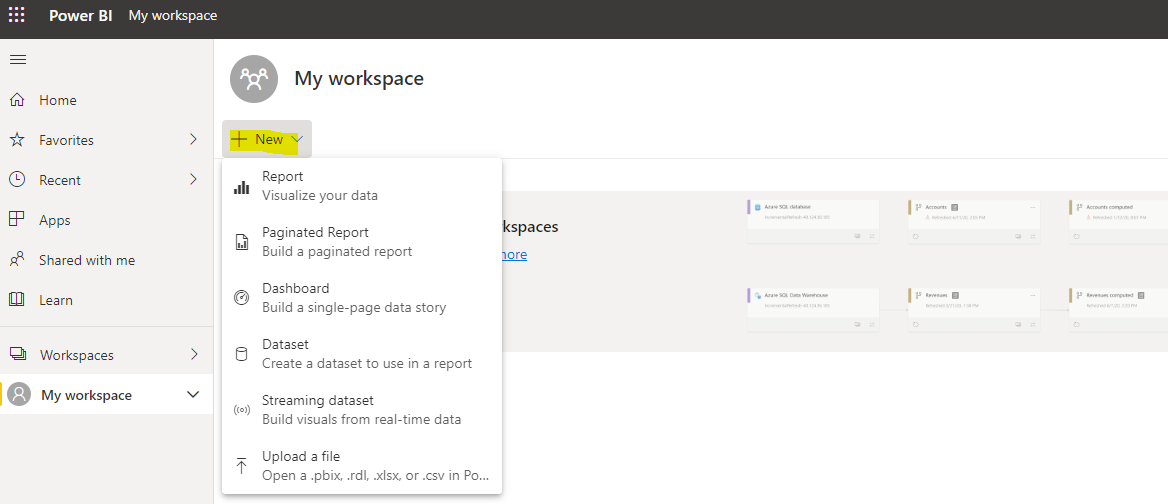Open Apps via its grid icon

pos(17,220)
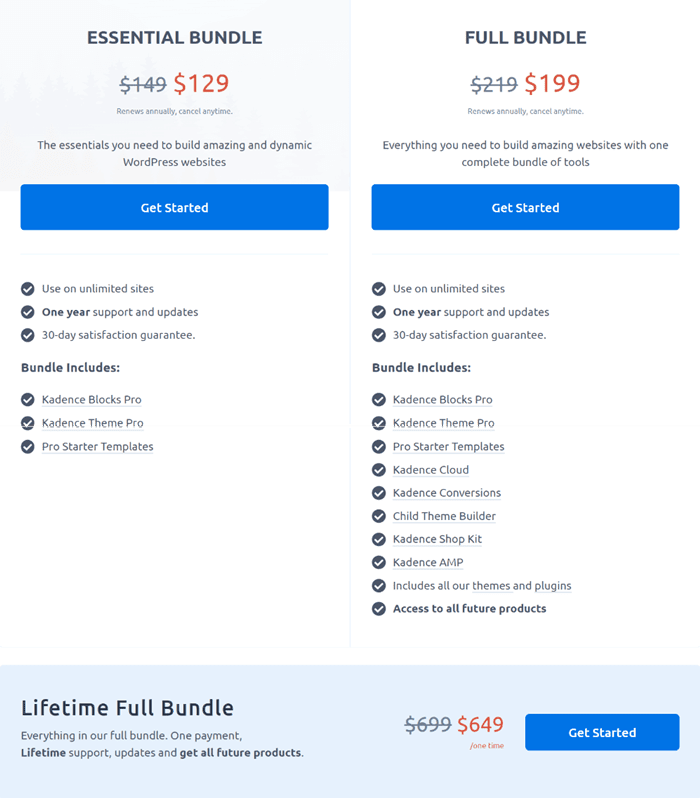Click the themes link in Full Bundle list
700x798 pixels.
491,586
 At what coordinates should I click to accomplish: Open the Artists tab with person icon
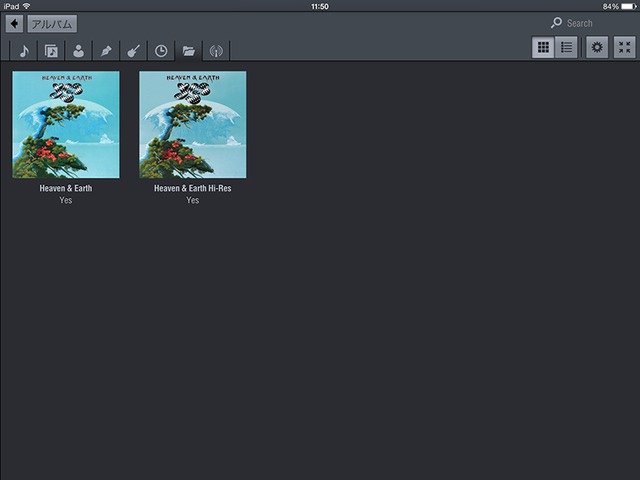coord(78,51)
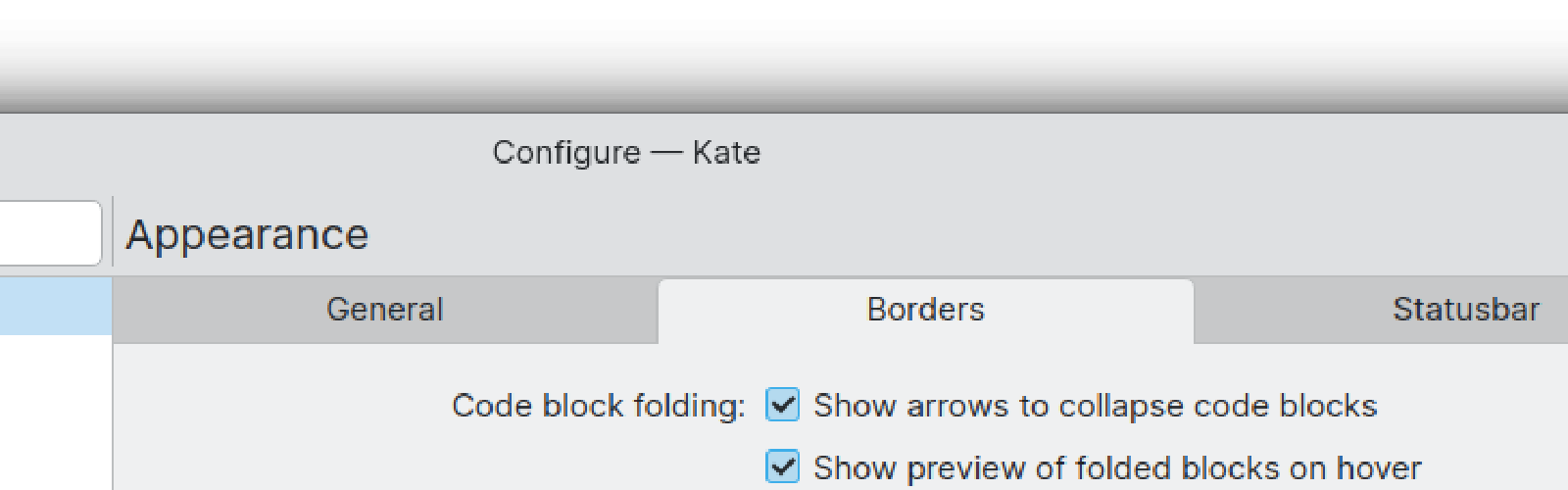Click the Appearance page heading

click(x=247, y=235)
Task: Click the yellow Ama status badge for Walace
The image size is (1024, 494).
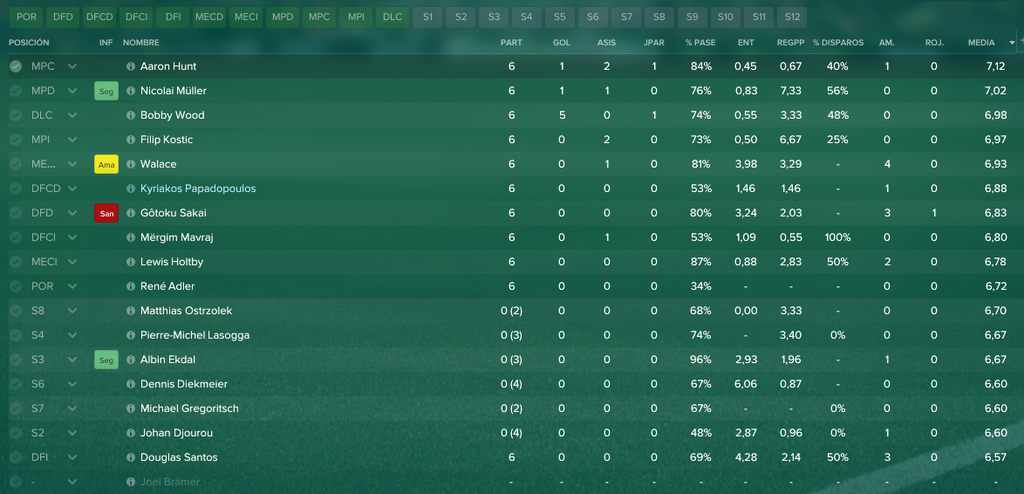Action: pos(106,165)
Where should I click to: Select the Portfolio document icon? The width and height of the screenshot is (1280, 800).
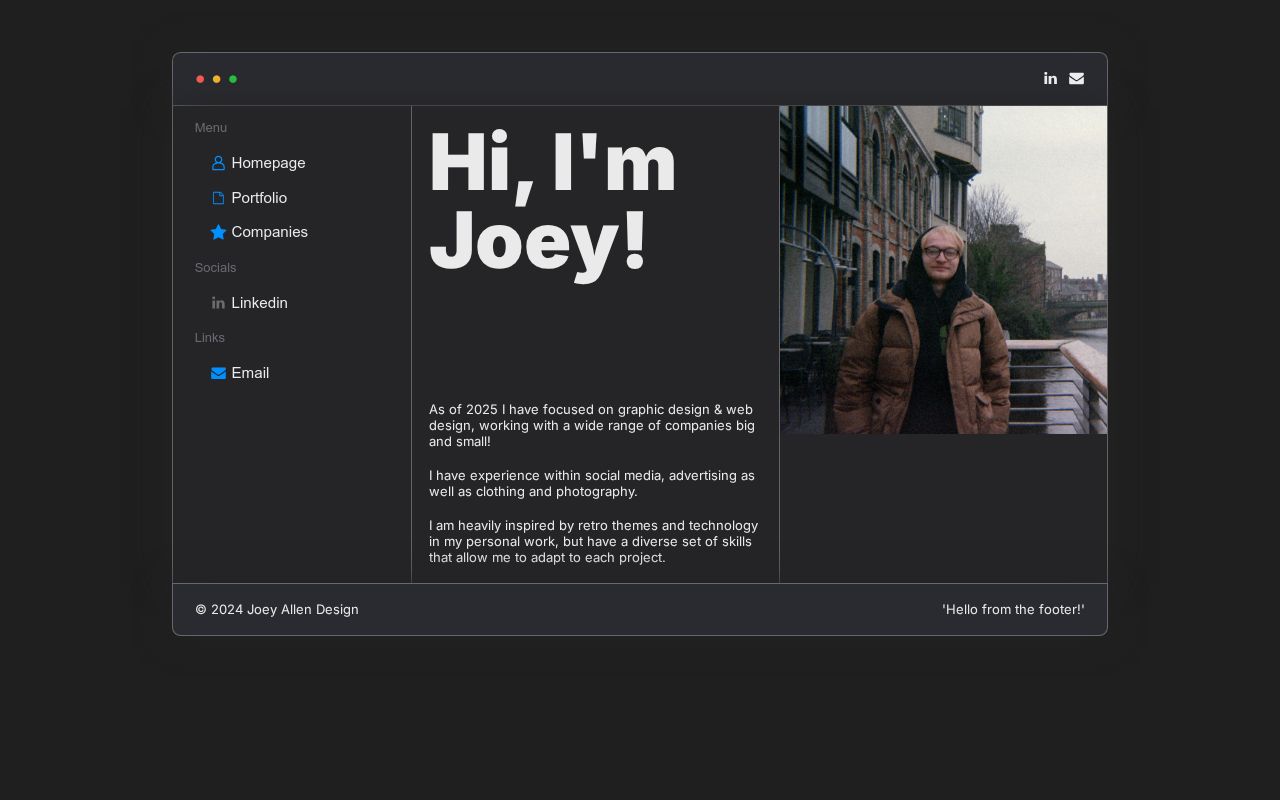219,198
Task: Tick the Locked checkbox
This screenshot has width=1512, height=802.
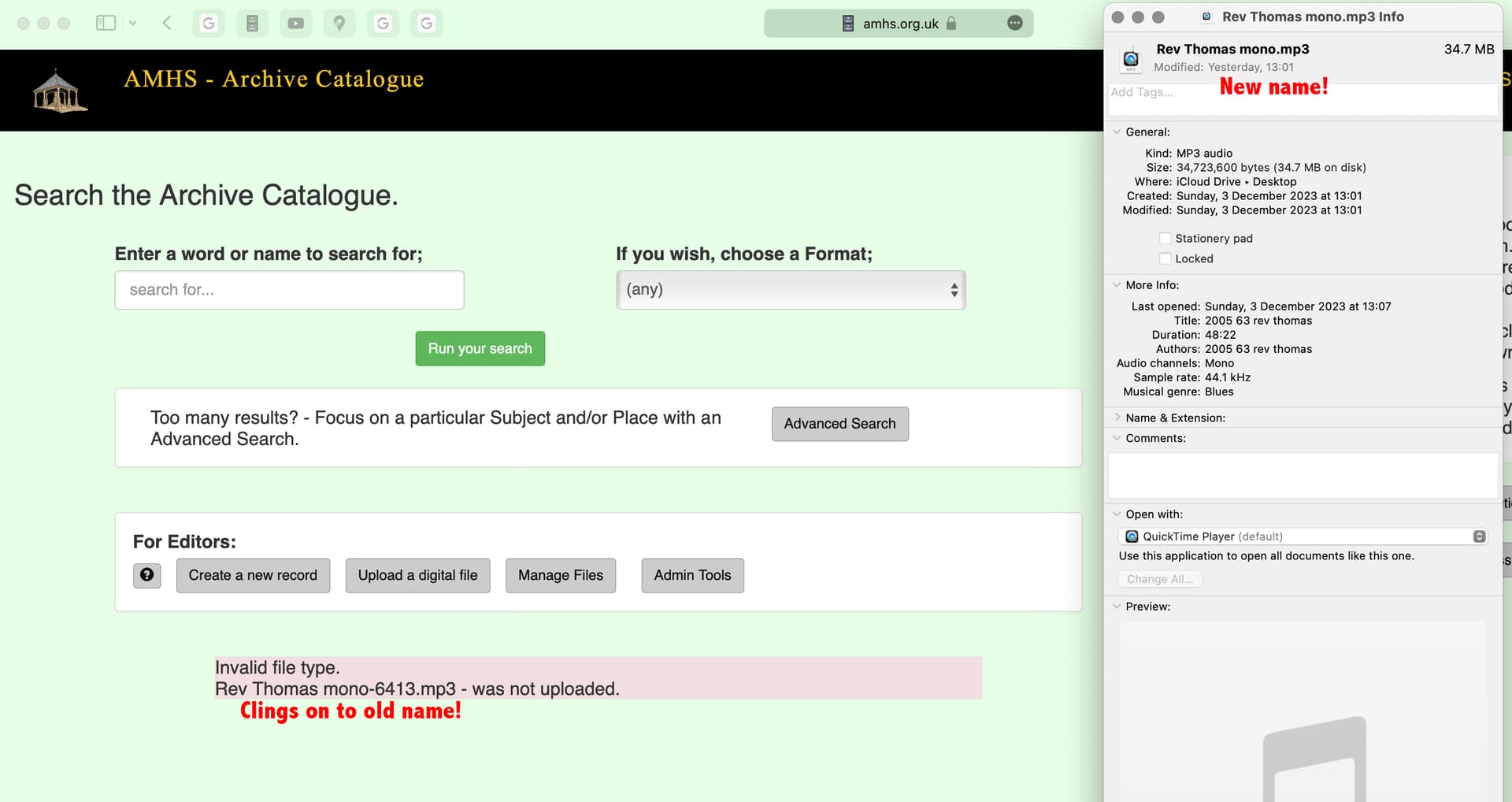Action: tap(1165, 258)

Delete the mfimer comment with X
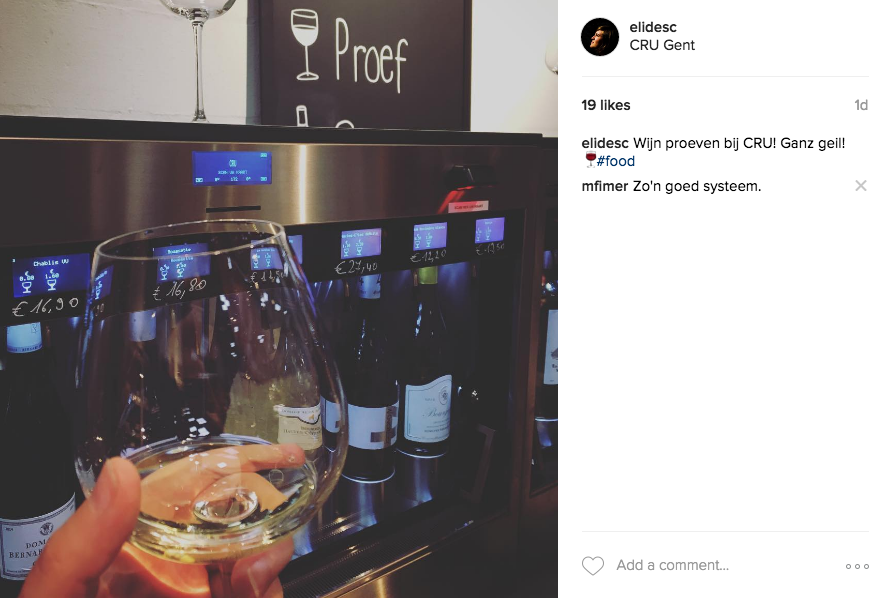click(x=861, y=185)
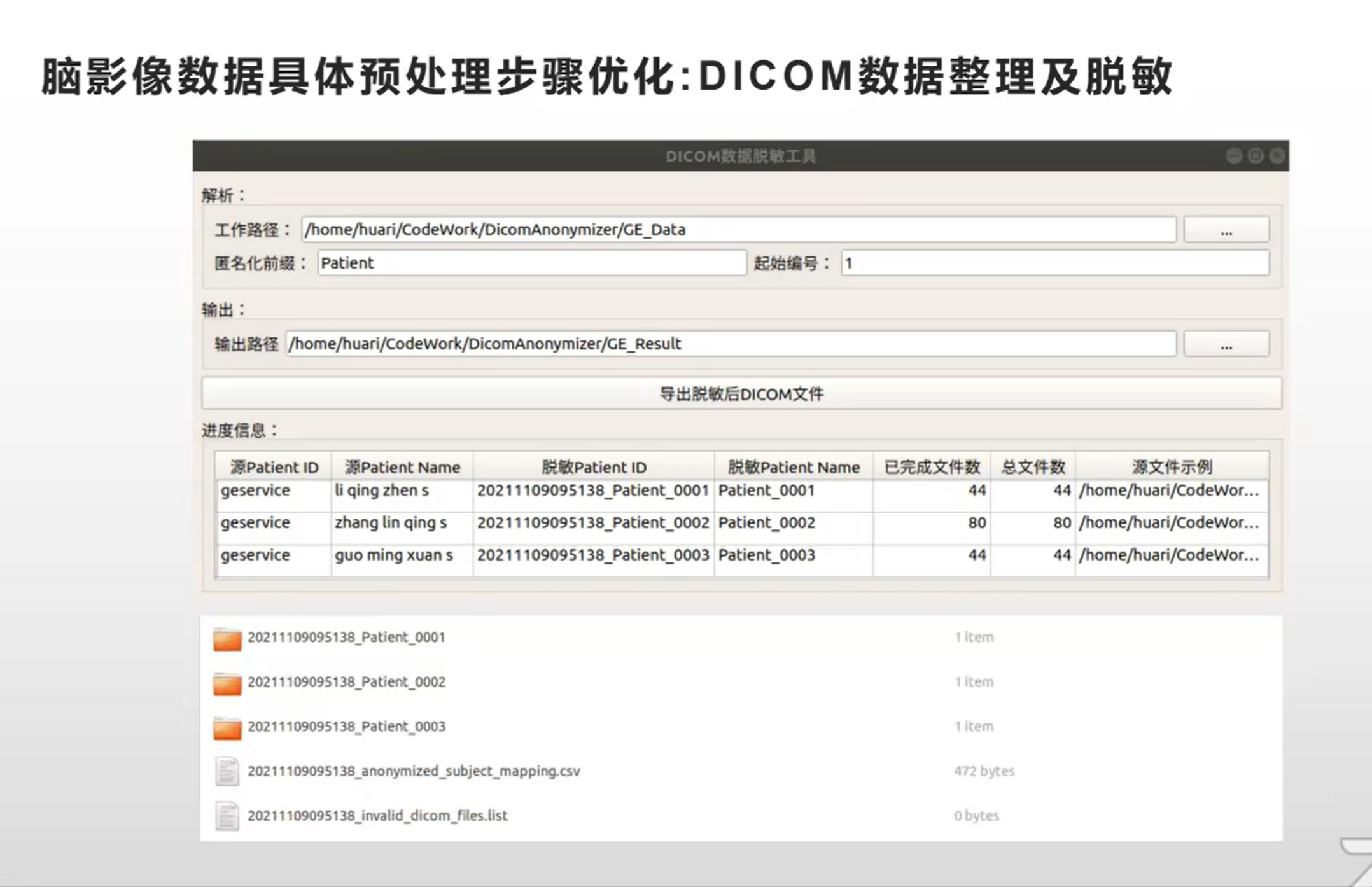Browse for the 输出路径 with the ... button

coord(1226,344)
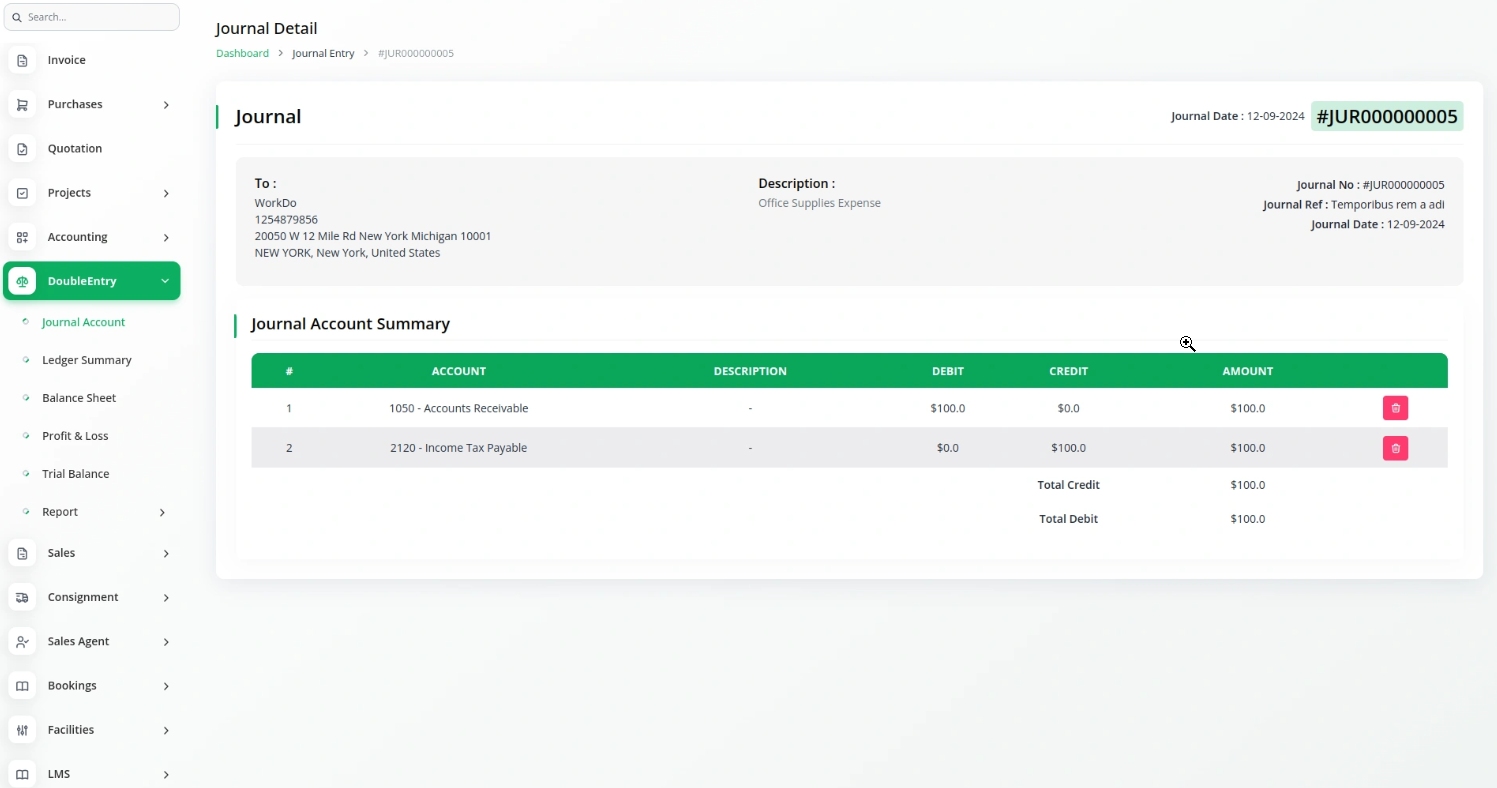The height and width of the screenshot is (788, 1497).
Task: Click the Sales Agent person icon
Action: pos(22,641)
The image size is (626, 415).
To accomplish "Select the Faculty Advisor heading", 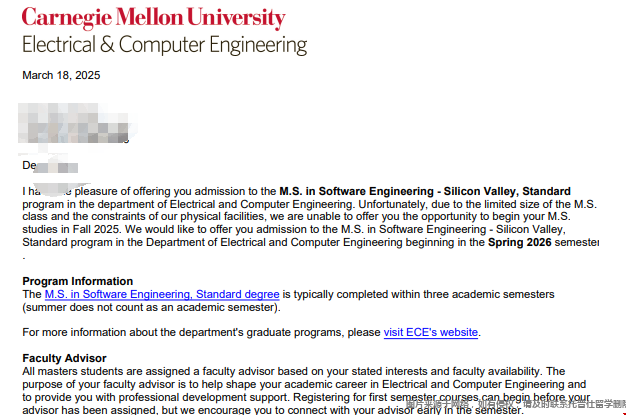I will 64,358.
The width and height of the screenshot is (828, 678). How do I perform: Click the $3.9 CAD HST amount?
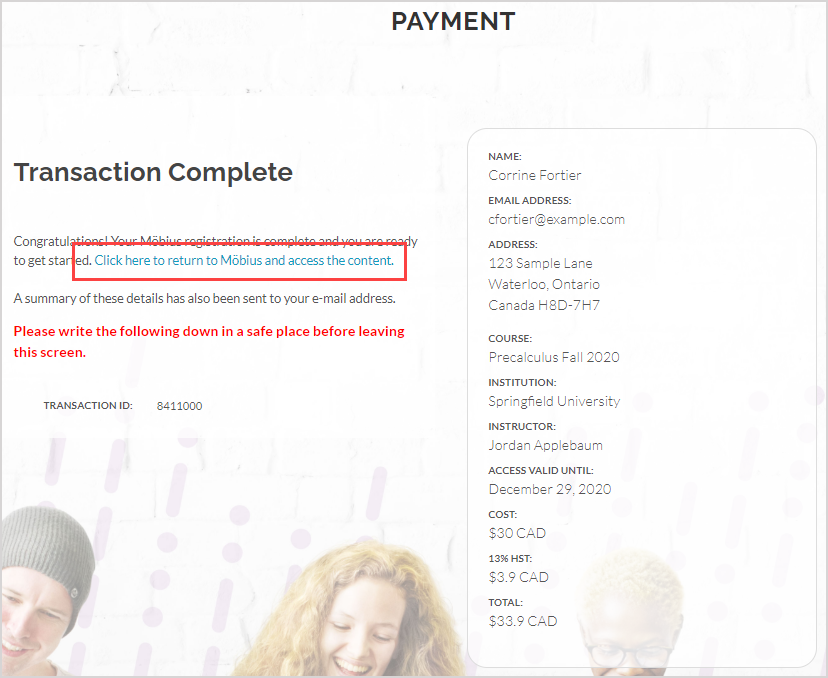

§ §

> **Goal**:
Copy the lines of the listing above verbatim, from the line containing "Task: Click the yellow" through the line containing "Action: tap(1165, 258)", both included. Omit the pictures from your answer.

> **Right answer**:
Task: Click the yellow Ama status badge for Walace
The image size is (1024, 494).
Action: pos(106,165)
Where should I click to: Select the Portfolio document icon? The width and height of the screenshot is (1280, 800).
219,198
Task: Tick the Locked checkbox
This screenshot has width=1512, height=802.
Action: tap(1165, 258)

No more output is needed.